Татьяна свела кисти полусферой над его коленом и зажмурилась – сильная боль обжигала, как угли. Хунта скрипнул зубами. Он понял, что Татьяна хочет снять боль, но не знал, как она будет это делать.
Таня не видела причину, не знала, что лечить. Оставалось только одно – сейчас обезболить, а потом разбираться. Сжать в руках горячие угли и терпеть. Терпение должно было победить. Обязано было.
Татьяна закрыла глаза, перестала дышать и замерла. Ей понадобилось время, чтобы огонь боли начал слушать её. А когда это наконец произошло, она тихо запела. Из угла эхом отозвалась то ли флейта, то ли скрипка.

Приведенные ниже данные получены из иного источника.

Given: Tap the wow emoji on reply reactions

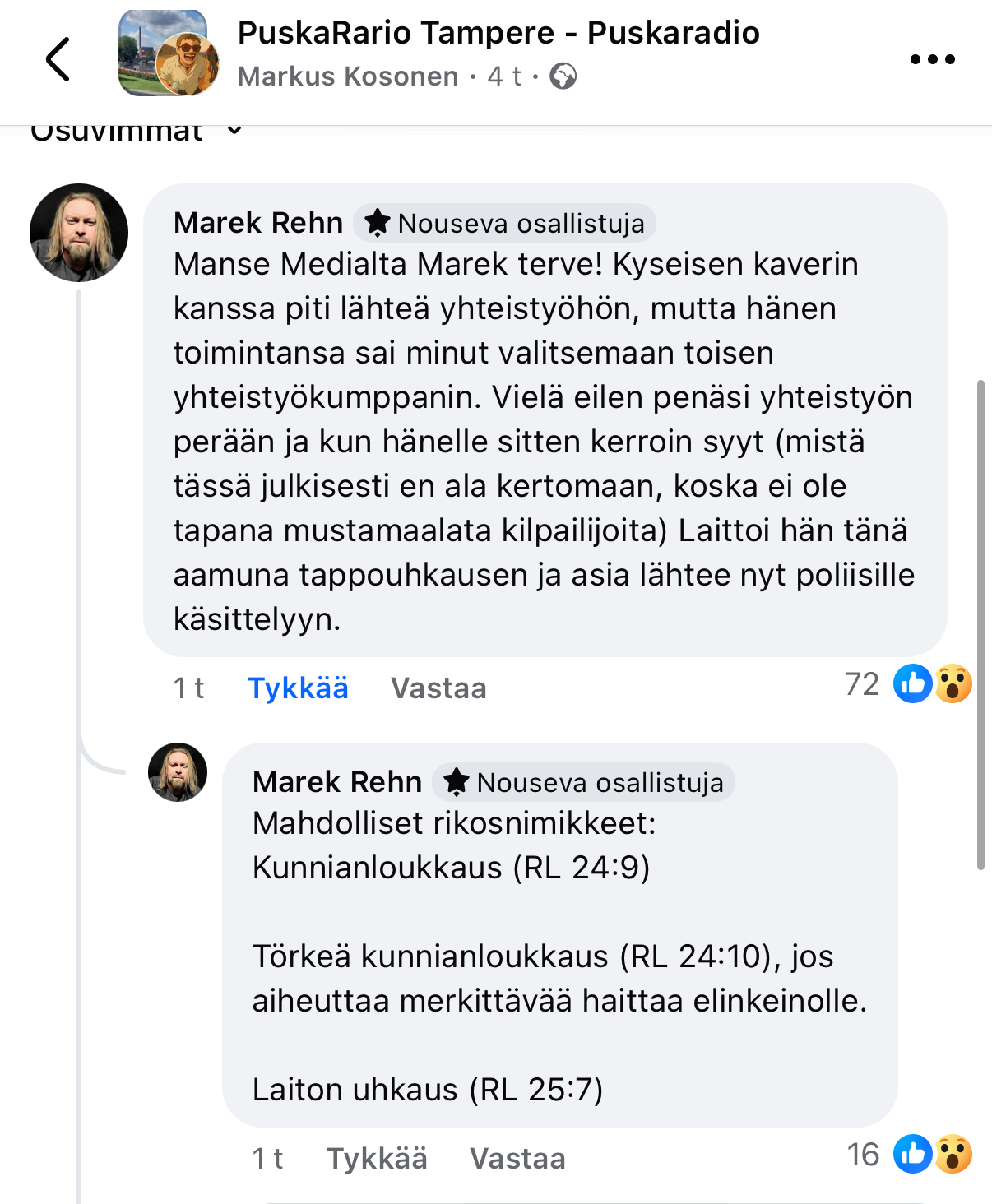Looking at the screenshot, I should pyautogui.click(x=953, y=1154).
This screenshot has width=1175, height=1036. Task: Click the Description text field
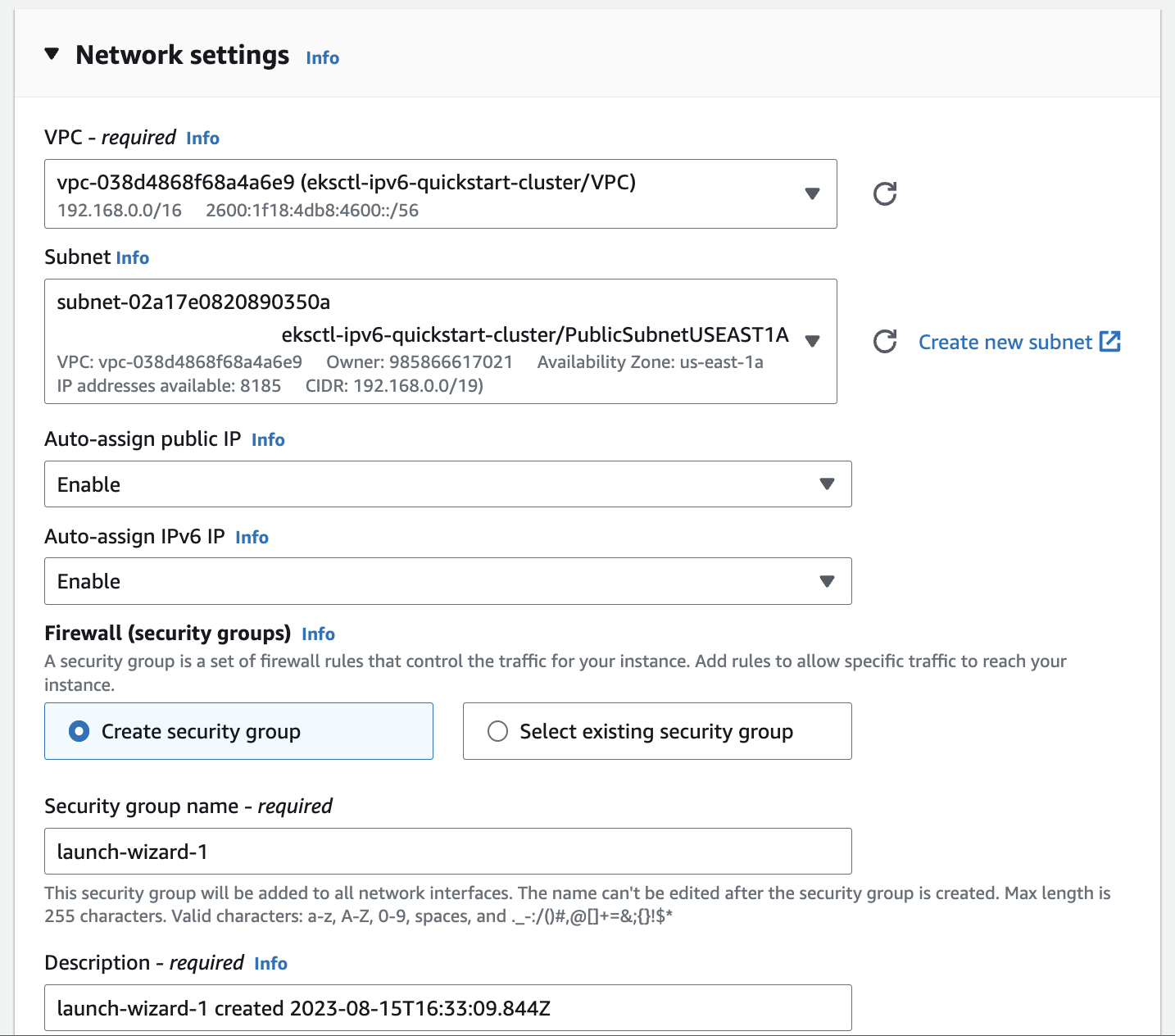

Хунта огляделся. Он много повидал на своём веку, но такое видел и слышал впервые. И впервые испытывал на себе. Он ждал, глядя на склонённую голову Татьяны, и прикидывал шансы неопытной девушки добиться результата. По его оценкам, шансы были невелики. Но он опять ошибся, и это поразило его едва ли не больше, чем ощущение прохлады в колене. Боль гасла, догорала. Несколько раз огонь пытался вспыхнуть вновь, но руки Татьяна пресекли эти попытки.
Когда под ладонями стало прохладно, Татьяна разъяла руки. Флейта смолкла, и в кабинете посветлело.
– Всё, – выдохнула Таня, не поднимая головы. – Сделала, что смогла.